- REQUIRED TASK: Reproduce all of the records below word for word, line by line.

━━ SOURCE DATA ━━

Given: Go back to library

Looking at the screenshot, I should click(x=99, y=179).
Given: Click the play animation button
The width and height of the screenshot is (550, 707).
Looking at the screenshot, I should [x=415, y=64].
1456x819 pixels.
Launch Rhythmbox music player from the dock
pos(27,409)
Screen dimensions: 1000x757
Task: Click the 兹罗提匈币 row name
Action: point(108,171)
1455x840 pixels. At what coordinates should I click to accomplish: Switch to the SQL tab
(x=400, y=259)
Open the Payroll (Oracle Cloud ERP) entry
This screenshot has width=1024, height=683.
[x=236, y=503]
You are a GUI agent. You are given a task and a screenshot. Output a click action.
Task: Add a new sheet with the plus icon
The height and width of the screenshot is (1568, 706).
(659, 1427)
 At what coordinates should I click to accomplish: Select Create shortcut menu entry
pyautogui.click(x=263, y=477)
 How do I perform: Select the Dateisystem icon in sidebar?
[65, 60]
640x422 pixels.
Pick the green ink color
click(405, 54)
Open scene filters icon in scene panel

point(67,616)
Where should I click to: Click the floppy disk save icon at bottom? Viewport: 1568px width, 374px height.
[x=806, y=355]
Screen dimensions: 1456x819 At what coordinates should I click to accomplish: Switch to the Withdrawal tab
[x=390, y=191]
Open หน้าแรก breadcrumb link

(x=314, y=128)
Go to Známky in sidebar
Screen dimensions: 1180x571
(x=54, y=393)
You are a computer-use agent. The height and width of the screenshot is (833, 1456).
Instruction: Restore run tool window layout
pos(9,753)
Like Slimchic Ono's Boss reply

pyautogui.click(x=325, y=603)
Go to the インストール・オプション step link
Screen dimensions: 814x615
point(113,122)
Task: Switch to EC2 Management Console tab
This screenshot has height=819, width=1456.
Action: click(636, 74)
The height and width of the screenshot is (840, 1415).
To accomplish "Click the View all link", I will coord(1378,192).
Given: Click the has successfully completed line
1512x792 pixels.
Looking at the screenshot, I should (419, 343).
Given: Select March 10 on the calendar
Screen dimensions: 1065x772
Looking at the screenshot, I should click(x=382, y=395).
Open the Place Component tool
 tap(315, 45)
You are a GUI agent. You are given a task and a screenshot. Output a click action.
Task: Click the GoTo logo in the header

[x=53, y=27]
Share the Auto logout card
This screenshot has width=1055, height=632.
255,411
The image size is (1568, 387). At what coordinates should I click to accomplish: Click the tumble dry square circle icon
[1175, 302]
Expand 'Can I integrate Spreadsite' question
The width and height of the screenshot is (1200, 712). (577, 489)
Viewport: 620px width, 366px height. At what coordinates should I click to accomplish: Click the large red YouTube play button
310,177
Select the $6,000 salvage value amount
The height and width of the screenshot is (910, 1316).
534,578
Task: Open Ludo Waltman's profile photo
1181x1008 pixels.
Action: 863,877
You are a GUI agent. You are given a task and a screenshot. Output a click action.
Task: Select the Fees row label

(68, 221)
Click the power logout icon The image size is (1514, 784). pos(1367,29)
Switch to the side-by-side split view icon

━━━

- OUTPUT FOR THIS TASK:
Given: Go back to library

Looking at the screenshot, I should click(x=99, y=179).
Given: Click the play animation button
The width and height of the screenshot is (550, 707).
Looking at the screenshot, I should [x=415, y=64].
1456x819 pixels.
Launch Rhythmbox music player from the dock
pos(27,409)
Screen dimensions: 1000x757
Task: Click the 兹罗提匈币 row name
Action: point(108,171)
1455x840 pixels. At what coordinates should I click to accomplish: Switch to the SQL tab
(x=400, y=259)
Open the Payroll (Oracle Cloud ERP) entry
This screenshot has width=1024, height=683.
[x=236, y=503]
You are a GUI agent. You are given a task and a screenshot. Output a click action.
Task: Add a new sheet with the plus icon
The height and width of the screenshot is (1568, 706).
(659, 1427)
 At what coordinates should I click to accomplish: Select Create shortcut menu entry
pyautogui.click(x=263, y=477)
 How do I perform: Select the Dateisystem icon in sidebar?
[65, 60]
640x422 pixels.
Pick the green ink color
click(405, 54)
Open scene filters icon in scene panel

point(67,616)
Where should I click to: Click the floppy disk save icon at bottom? Viewport: 1568px width, 374px height.
[x=806, y=355]
Screen dimensions: 1456x819 At what coordinates should I click to accomplish: Switch to the Withdrawal tab
[x=390, y=191]
Open หน้าแรก breadcrumb link

(x=314, y=128)
Go to Známky in sidebar
Screen dimensions: 1180x571
(x=54, y=393)
You are a computer-use agent. The height and width of the screenshot is (833, 1456).
Instruction: Restore run tool window layout
pos(9,753)
Like Slimchic Ono's Boss reply

pyautogui.click(x=325, y=603)
Go to the インストール・オプション step link
Screen dimensions: 814x615
point(113,122)
Task: Switch to EC2 Management Console tab
This screenshot has height=819, width=1456.
Action: click(636, 74)
The height and width of the screenshot is (840, 1415).
To accomplish "Click the View all link", I will coord(1378,192).
Given: Click the has successfully completed line
1512x792 pixels.
Looking at the screenshot, I should (419, 343).
Given: Select March 10 on the calendar
Screen dimensions: 1065x772
Looking at the screenshot, I should click(x=382, y=395).
Open the Place Component tool
 tap(315, 45)
You are a GUI agent. You are given a task and a screenshot. Output a click action.
Task: Click the GoTo logo in the header

[x=53, y=27]
Share the Auto logout card
This screenshot has width=1055, height=632.
255,411
The image size is (1568, 387). At what coordinates should I click to accomplish: Click the tumble dry square circle icon
[1175, 302]
Expand 'Can I integrate Spreadsite' question
The width and height of the screenshot is (1200, 712). (577, 489)
Viewport: 620px width, 366px height. At what coordinates should I click to accomplish: Click the large red YouTube play button
310,177
Select the $6,000 salvage value amount
The height and width of the screenshot is (910, 1316).
534,578
Task: Open Ludo Waltman's profile photo
1181x1008 pixels.
Action: 863,877
You are a GUI agent. You are given a task and a screenshot. Output a click action.
Task: Select the Fees row label

(68, 221)
Click the power logout icon The image size is (1514, 784). pos(1367,29)
Switch to the side-by-side split view icon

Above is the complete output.